Vor allem bei dem Album hast du ja auch bewusst mit Samples und selbst eingespielten Sachen gespielt. Das ist gar nicht so einfach rauszuhören. Hast du diese Wärme der alten Vinyls dann selbst imitiert?
Ja, das war der Versuch. Ich habe nicht so viele analoge Gerätschaften daheim, aber ich wollte es ein bisschen faken, wie meine Wohnung klingen lassen. Ich habe sehr viel experimentiert mit Räumlichkeiten, wie man Sounds positionieren kann, wie man sie verschwimmen lassen kann und trotzdem scheinhörbar machen. Es sind echt viele Layers drin, die man beim ersten Hören vielleicht gar nicht so wahrnimmt, aber die trotzdem mitschwingen und eine Ambivalenz reinbringen. Gerade wenn ich an „Sweet Love“ denke: Das ist eigentlich eine sehr simple Akkord-Struktur, aber dann kommen so ganz verstimmte Synthie-Geigen rein. Ohne die wäre der ganze Song nur der halbe Spaß, weil das nochmal Unsicherheit reinbringt und diese Schwermütigkeit bei so einem schönen Song nochmal besser darstellt für mich.
Gerade diese Unsicherheit und der Selbstzweifel sind schon große Themen bei deiner Musik. Bist du selbst jemand, der viel zweifelt oder ist das einfach etwas, das gut zu deiner Musik passt?

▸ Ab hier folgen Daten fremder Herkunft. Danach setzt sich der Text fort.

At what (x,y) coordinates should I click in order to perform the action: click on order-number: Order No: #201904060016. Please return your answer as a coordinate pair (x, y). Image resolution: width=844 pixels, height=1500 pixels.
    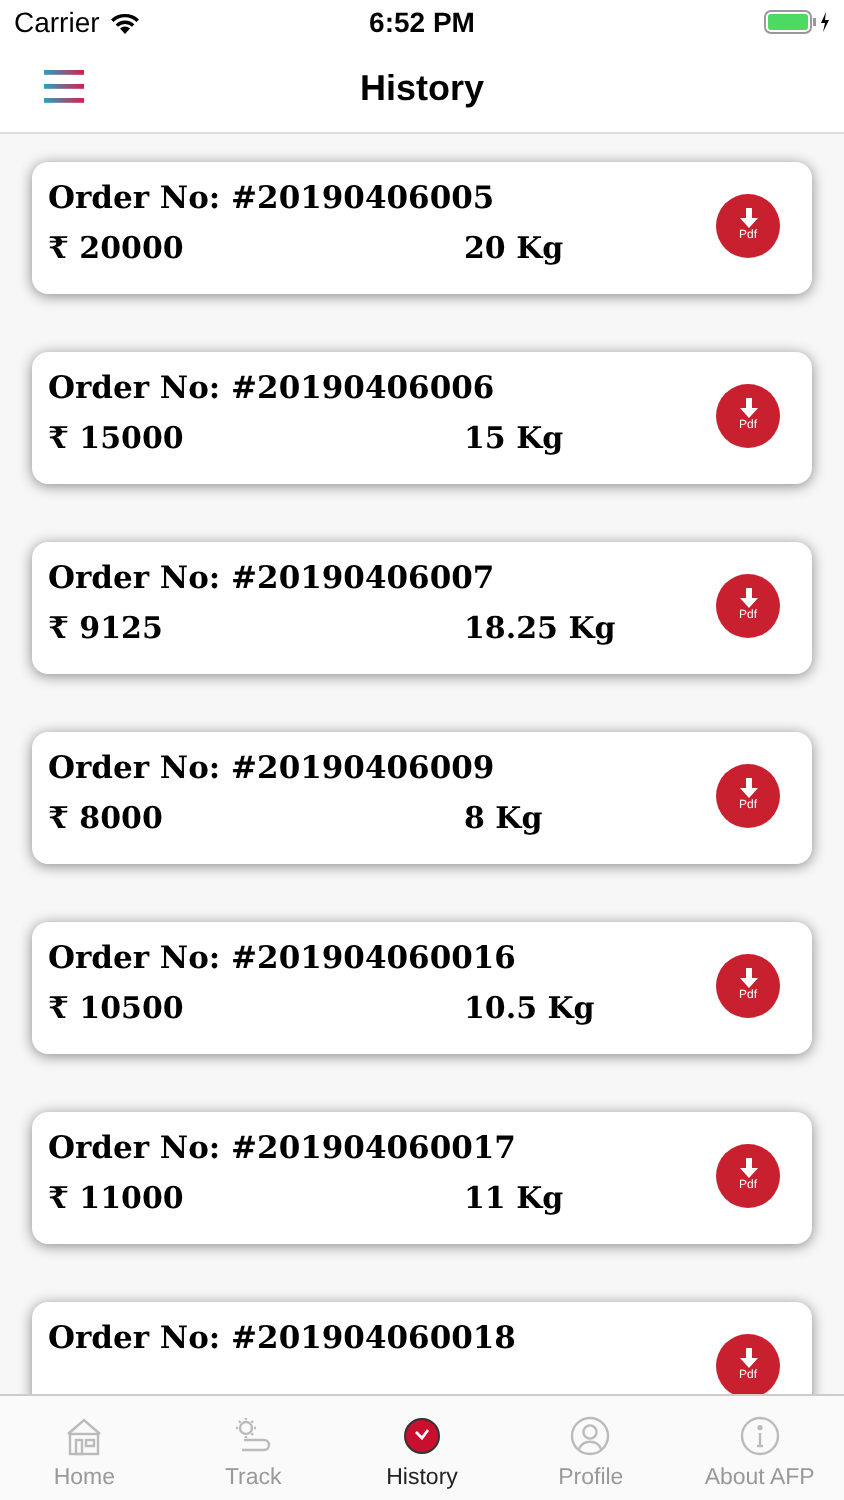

Ich bin sehr selbstkritisch und manchmal ein bisschen zu streng mit mir selbst. Ich sehe oft gar nicht so, dass ich eh viel mache und fleißig bin. Aber es ist auch schwierig bei der Musik. Wenn man lange nichts abschließt, hat man manchmal das Gefühl, man arbeitet in eine Leere rein. Da ist es oft schwer, wenn man wirklich lange sitzt, noch den Erfolg zu sehen. Aber ja, ich bin sehr selbstkritisch und das ist auch ein Thema, das mich selbst ein bisschen an mir nervt. Ich will oft nicht so gemein zu mir selber sein. Aber ich kann das, glaube ich, recht gut in der Musik ausdrücken.